Count how many lines in the entries below contain the string "icon", matching case exactly, and give only the number.

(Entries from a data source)
────────────────────

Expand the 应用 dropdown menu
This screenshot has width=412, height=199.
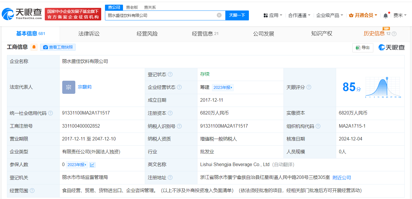273,15
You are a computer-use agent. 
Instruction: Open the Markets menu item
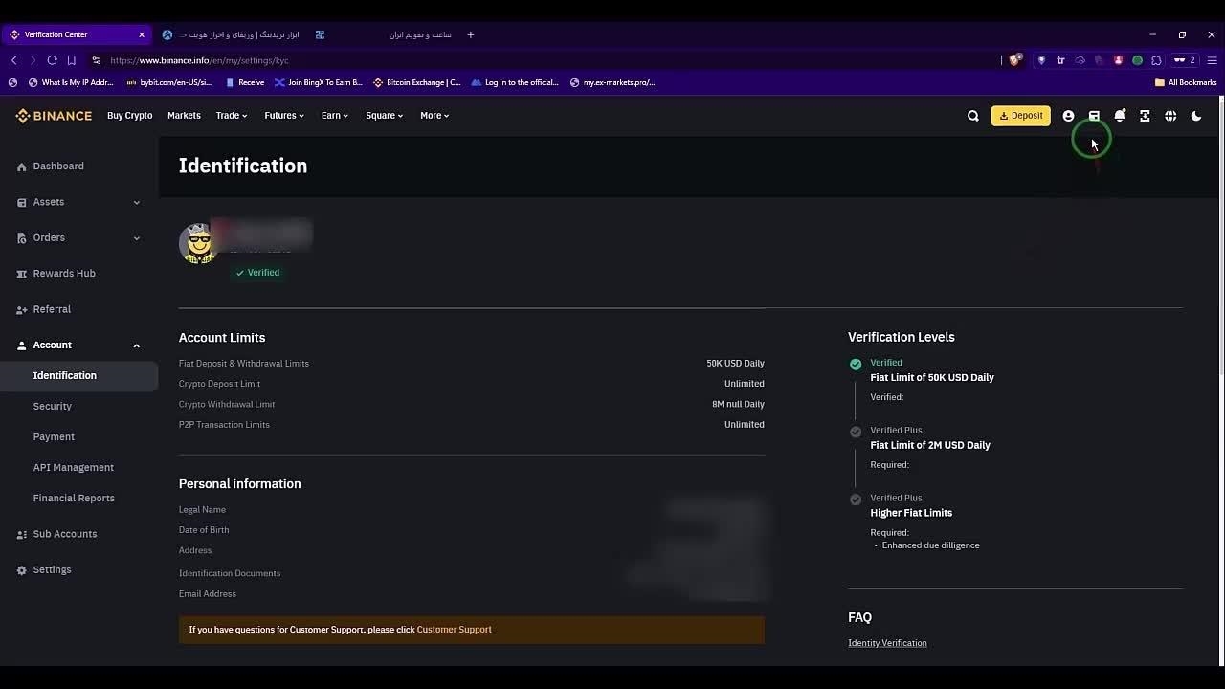184,116
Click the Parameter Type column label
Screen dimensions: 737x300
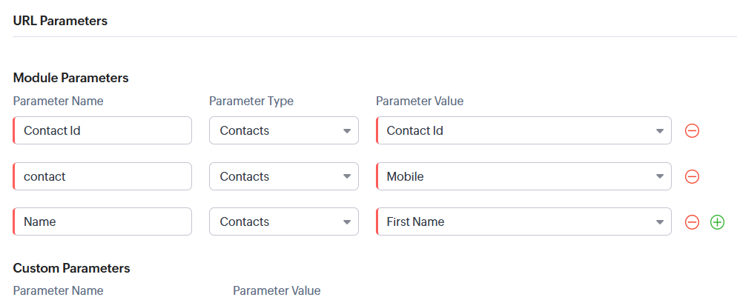[x=251, y=101]
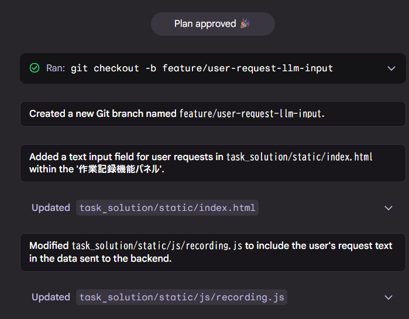Screen dimensions: 409x319
Task: Open the task_solution/static/js/recording.js file chip
Action: (181, 297)
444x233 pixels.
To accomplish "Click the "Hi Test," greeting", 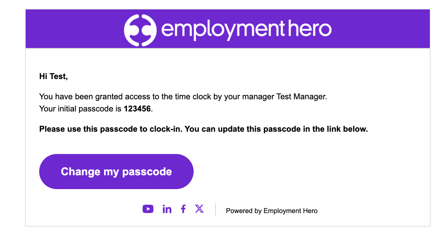I will (x=53, y=77).
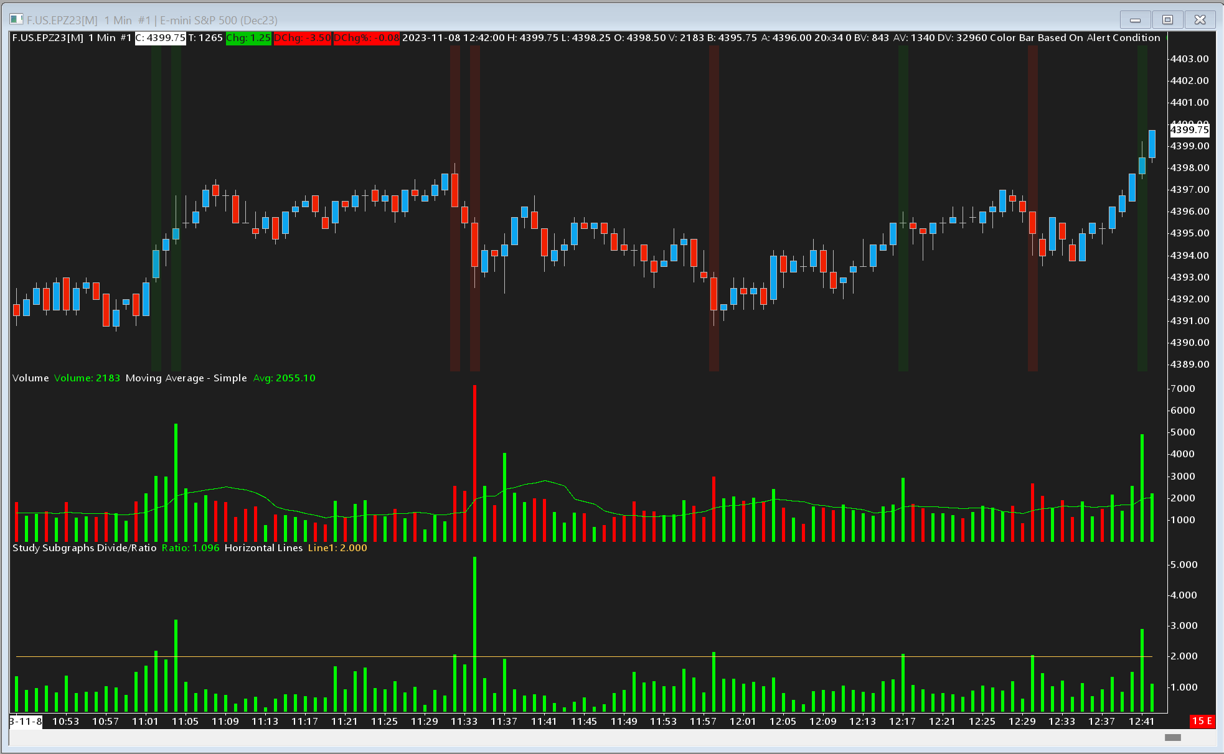Click the 4403.00 price scale label
This screenshot has height=754, width=1224.
[1189, 58]
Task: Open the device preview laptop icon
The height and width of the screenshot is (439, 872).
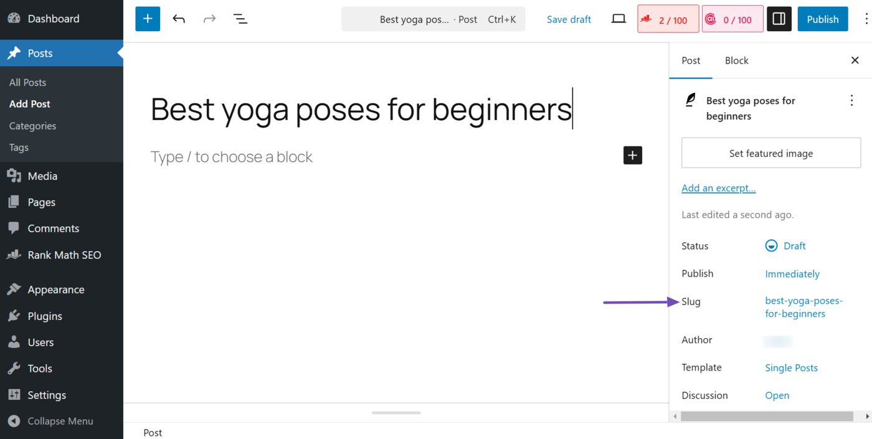Action: pos(618,19)
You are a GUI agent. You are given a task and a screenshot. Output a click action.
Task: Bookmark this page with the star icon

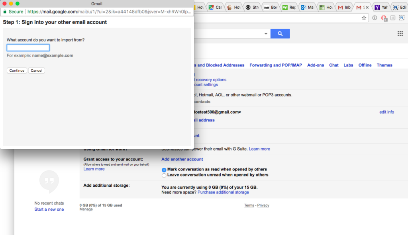(364, 18)
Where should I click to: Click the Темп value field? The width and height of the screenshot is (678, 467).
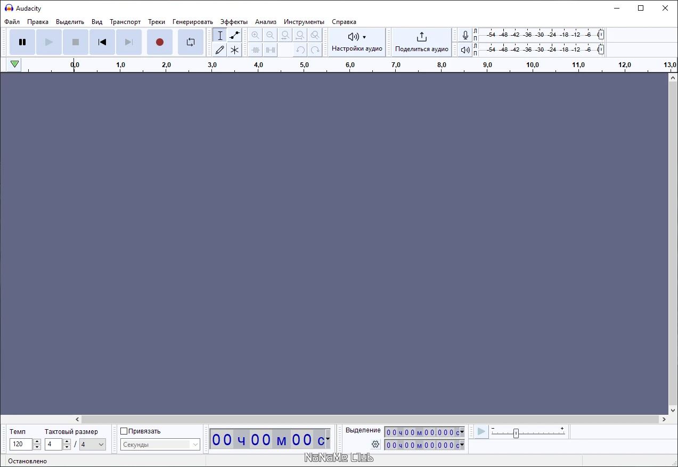[x=21, y=444]
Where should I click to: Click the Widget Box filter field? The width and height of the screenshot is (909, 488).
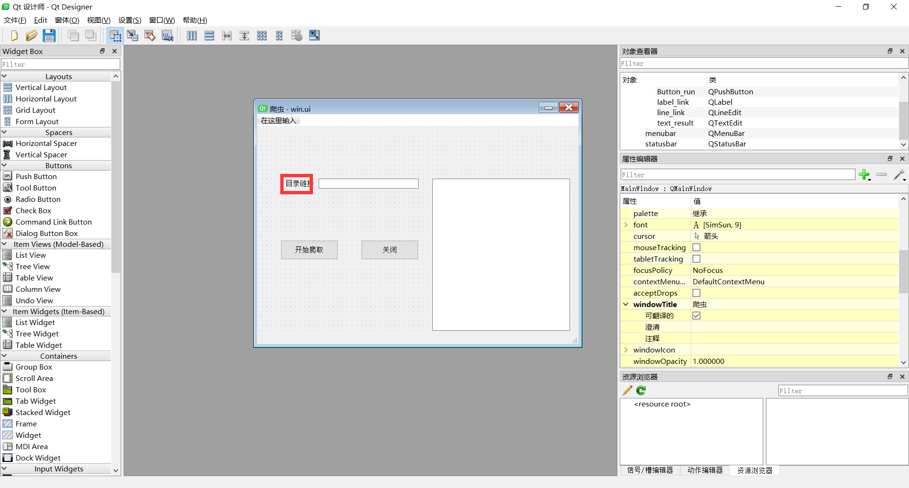pos(61,64)
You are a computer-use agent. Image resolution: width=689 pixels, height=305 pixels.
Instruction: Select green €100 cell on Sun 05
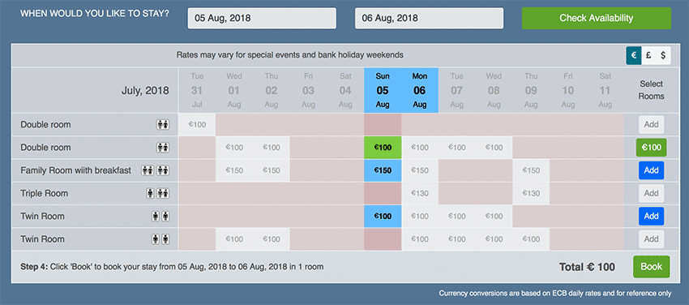click(x=383, y=148)
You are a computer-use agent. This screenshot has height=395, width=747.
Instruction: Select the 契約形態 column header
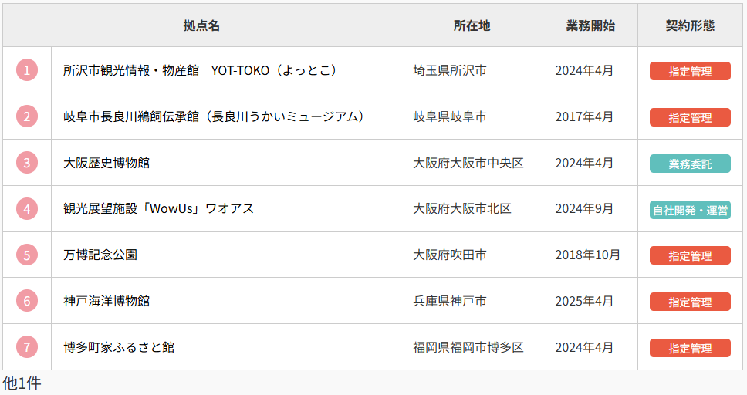[690, 25]
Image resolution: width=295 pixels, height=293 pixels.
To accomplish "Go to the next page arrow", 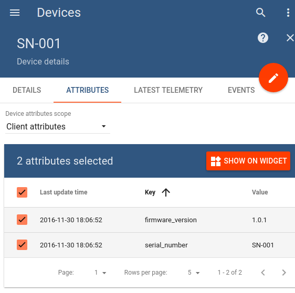I will tap(284, 273).
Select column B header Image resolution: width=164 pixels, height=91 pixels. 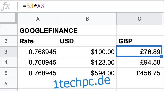pos(87,19)
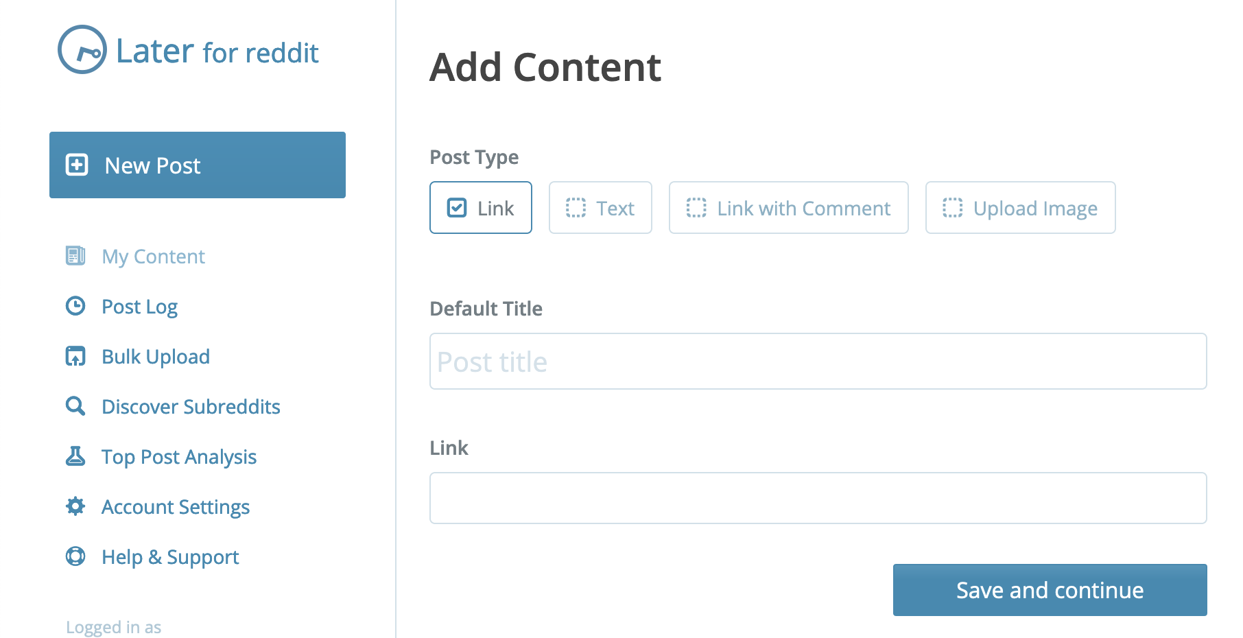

────────────────────

_Expected output_
2